Facebook's parent company, Meta unveiled a new generative AI tool called "AudioCraft" that can generate music and audio from text prompts on Thursday.
According to the release issued by the company, there will be three models within AudioCraft. These are MusicGen, AudioGen, and EnCodec.
MusicGen is trained specifically with licensed music owned by Meta and generates music from text prompts.
Also Read
AudioGen is trained on "public sound effects" and generates sounds from text prompts. The EnCodec decoder which was released yesterday, allows for high-quality music generation with "fewer artifacts".
The company is releasing its pre-trained AudioGen models which can generate environment sounds as well as sound effects such as a dog barking, cars honking, or footsteps on a wooden floor. The company will also release all of the AudioCraft model weights and codes.
Meta will open-source all of these models, especially giving access to researchers and practitioners so they can train their own models and create more datasets that can contribute to the advancement of the field of AI-generated audio and music.

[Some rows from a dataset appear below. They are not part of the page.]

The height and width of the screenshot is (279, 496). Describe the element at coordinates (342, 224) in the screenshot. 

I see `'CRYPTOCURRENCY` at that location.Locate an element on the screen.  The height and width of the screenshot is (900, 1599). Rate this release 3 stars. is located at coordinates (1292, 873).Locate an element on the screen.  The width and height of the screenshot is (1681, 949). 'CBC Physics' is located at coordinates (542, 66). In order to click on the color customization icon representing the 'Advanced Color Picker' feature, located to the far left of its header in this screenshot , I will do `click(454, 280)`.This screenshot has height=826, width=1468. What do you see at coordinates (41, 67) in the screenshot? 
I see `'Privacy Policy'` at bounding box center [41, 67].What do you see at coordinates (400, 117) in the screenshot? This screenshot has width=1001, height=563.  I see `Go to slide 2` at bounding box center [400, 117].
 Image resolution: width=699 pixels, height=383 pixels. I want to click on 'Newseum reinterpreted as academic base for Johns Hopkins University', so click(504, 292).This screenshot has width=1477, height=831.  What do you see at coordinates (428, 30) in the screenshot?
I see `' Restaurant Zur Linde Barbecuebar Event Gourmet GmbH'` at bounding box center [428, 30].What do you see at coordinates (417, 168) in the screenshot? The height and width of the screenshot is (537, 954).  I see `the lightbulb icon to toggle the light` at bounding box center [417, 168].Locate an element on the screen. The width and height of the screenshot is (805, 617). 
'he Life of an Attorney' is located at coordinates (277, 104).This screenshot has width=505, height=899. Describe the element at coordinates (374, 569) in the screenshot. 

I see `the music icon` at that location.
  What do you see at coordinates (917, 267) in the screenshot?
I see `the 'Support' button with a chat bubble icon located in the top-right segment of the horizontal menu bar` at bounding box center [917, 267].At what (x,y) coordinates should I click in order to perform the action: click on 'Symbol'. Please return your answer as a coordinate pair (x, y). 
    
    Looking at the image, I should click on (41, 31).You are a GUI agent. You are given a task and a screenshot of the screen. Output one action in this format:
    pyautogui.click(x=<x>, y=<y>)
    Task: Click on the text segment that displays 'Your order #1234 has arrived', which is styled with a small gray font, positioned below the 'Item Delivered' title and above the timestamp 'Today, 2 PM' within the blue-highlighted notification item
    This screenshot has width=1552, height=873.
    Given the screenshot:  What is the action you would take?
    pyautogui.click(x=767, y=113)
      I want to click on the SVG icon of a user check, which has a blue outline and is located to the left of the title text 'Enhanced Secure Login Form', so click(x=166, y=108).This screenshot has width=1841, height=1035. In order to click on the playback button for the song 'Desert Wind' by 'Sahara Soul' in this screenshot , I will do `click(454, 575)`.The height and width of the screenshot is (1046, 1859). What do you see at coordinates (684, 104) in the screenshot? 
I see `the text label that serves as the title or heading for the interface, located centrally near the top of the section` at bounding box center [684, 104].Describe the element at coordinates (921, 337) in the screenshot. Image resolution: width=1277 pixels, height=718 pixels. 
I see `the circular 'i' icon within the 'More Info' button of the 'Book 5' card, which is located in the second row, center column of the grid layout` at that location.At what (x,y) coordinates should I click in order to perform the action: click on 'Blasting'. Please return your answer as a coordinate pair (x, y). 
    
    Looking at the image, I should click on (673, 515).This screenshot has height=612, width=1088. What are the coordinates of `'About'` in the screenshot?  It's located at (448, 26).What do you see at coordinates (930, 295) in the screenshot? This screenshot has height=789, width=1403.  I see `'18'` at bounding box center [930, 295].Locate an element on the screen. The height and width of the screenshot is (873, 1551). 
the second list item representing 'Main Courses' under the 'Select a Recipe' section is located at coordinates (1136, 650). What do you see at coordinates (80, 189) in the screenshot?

In the release, Meta shares, "While we’ve seen a lot of excitement around generative AI for images, video, and text, audio has seemed to lag a bit behind. There’s some work out there, but it’s highly complicated and not very open, so people aren’t able to readily play with it."
Meta in its release adds that it hopes the AudioCraft "family of models" can be used as tools for musicians and sound designers "to provide inspiration, help people quickly brainstorm and iterate on their compositions in new ways."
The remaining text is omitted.